## BEGIN

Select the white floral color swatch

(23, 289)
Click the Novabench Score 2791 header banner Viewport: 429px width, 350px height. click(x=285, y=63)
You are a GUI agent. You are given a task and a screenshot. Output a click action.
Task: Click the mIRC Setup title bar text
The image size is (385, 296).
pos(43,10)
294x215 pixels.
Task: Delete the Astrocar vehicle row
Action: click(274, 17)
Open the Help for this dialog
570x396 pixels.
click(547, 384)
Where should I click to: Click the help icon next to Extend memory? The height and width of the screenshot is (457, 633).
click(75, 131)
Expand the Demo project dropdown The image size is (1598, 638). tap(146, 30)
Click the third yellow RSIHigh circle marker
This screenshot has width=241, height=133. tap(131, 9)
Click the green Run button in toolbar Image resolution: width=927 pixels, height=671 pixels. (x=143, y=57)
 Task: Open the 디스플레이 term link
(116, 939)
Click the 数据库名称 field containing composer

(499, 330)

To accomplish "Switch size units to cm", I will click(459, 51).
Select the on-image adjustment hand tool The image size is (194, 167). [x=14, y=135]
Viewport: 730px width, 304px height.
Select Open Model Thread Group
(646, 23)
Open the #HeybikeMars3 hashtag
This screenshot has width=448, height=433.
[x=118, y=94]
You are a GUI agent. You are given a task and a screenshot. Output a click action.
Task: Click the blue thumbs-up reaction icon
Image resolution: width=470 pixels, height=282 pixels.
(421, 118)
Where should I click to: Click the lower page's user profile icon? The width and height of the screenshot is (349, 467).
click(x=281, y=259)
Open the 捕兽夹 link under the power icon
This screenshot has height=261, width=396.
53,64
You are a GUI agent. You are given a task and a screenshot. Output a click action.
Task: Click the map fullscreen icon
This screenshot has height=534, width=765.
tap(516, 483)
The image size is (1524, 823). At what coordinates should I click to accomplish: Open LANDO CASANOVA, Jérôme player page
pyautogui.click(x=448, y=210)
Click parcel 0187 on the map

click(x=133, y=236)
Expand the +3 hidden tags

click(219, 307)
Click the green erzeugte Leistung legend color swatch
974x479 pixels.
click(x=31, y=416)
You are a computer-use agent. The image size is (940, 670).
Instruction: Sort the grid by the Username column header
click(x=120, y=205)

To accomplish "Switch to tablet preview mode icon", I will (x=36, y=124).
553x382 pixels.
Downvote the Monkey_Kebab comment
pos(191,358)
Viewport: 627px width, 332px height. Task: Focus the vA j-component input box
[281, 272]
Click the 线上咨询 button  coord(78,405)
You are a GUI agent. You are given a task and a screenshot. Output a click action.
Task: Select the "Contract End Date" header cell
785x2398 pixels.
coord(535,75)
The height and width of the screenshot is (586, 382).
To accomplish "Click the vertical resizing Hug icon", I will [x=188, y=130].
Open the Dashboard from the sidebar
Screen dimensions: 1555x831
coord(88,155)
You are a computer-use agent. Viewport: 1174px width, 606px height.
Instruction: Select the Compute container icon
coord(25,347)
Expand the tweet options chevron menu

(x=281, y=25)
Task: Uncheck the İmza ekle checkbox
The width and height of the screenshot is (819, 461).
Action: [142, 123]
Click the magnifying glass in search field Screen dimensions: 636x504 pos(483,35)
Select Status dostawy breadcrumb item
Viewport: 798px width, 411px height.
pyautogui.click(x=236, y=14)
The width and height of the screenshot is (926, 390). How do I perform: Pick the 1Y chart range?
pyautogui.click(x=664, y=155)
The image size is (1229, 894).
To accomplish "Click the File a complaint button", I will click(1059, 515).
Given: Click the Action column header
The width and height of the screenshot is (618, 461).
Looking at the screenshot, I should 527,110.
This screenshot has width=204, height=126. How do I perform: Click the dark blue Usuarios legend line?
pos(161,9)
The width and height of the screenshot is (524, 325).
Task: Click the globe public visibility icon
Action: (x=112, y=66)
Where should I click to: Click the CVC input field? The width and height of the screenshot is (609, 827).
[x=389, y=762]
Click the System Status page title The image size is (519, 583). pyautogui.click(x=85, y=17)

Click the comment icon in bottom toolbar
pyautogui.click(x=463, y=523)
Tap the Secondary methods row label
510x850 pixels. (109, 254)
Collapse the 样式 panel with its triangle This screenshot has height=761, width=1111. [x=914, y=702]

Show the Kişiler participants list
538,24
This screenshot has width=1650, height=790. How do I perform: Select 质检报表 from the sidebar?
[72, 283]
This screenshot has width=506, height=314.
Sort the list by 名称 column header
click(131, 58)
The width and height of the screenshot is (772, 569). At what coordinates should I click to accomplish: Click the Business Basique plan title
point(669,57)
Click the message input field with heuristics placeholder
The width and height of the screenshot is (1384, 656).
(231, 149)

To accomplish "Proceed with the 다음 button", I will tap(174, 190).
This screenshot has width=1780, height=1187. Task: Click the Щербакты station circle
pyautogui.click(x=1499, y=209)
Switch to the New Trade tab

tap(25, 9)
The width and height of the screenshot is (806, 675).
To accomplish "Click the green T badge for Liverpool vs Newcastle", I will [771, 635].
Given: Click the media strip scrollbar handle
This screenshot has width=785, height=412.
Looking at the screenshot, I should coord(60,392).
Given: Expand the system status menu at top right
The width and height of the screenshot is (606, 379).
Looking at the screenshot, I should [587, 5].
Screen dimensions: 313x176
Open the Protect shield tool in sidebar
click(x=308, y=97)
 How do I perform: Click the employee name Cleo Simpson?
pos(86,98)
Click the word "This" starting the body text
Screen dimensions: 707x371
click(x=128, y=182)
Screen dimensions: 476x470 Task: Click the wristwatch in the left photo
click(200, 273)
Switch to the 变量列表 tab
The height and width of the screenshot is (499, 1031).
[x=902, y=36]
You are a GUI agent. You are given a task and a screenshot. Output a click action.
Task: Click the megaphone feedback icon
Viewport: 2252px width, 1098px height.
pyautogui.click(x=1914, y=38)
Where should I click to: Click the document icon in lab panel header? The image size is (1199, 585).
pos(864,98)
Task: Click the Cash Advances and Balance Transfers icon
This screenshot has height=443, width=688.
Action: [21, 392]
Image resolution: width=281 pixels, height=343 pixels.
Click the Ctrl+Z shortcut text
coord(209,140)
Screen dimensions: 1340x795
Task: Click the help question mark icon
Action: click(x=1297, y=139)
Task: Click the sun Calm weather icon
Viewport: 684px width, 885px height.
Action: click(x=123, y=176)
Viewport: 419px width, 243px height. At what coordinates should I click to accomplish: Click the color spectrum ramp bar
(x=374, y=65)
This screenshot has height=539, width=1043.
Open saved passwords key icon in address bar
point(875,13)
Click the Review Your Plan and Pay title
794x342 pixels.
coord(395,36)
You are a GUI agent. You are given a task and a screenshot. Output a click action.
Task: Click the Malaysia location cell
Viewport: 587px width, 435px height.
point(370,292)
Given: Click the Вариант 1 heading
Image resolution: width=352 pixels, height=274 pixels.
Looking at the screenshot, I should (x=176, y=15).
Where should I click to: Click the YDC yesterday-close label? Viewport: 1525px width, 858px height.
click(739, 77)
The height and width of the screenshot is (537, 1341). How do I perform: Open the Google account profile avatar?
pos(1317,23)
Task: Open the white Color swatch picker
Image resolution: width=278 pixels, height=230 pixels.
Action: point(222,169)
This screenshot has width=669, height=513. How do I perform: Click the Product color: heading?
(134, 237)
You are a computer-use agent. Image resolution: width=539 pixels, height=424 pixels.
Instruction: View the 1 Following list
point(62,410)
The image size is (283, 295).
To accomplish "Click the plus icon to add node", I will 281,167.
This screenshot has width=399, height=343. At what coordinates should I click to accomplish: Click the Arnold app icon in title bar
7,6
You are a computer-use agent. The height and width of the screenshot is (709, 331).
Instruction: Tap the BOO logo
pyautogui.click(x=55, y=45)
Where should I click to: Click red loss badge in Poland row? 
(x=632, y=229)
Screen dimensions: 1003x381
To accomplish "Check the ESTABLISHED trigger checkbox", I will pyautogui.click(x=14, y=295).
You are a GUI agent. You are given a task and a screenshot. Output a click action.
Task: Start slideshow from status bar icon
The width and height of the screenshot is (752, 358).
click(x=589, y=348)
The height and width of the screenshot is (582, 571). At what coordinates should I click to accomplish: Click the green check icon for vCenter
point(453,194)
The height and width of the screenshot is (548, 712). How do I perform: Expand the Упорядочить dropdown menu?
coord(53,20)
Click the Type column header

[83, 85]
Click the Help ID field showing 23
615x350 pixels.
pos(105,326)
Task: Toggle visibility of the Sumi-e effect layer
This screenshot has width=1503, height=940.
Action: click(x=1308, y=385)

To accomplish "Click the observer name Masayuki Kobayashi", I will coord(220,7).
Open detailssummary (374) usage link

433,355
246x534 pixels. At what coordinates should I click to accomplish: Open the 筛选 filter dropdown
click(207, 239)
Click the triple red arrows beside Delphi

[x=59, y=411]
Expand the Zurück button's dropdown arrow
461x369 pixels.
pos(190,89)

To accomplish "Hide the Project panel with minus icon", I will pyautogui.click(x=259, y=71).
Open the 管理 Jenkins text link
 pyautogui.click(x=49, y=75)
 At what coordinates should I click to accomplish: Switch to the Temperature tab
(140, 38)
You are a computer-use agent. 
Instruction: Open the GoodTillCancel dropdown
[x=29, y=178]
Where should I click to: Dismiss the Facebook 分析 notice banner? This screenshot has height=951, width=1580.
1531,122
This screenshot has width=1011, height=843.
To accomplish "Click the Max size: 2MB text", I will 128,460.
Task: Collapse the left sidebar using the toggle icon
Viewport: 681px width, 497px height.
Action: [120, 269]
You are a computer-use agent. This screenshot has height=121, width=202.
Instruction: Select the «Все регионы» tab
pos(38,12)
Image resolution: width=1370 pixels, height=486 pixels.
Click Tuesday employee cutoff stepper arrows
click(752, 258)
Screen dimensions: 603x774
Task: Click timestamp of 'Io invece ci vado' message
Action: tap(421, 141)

## END

Exercise: Copy out the lines that begin with the line containing "Task: Toggle visibility" and end with the line containing "[x=29, y=178]", both included.

Answer in full:
Task: Toggle visibility of the Sumi-e effect layer
This screenshot has width=1503, height=940.
Action: click(x=1308, y=385)

To accomplish "Click the observer name Masayuki Kobayashi", I will coord(220,7).
Open detailssummary (374) usage link

433,355
246x534 pixels. At what coordinates should I click to accomplish: Open the 筛选 filter dropdown
click(207, 239)
Click the triple red arrows beside Delphi

[x=59, y=411]
Expand the Zurück button's dropdown arrow
461x369 pixels.
pos(190,89)

To accomplish "Hide the Project panel with minus icon", I will pyautogui.click(x=259, y=71).
Open the 管理 Jenkins text link
 pyautogui.click(x=49, y=75)
 At what coordinates should I click to accomplish: Switch to the Temperature tab
(140, 38)
You are a computer-use agent. 
Instruction: Open the GoodTillCancel dropdown
[x=29, y=178]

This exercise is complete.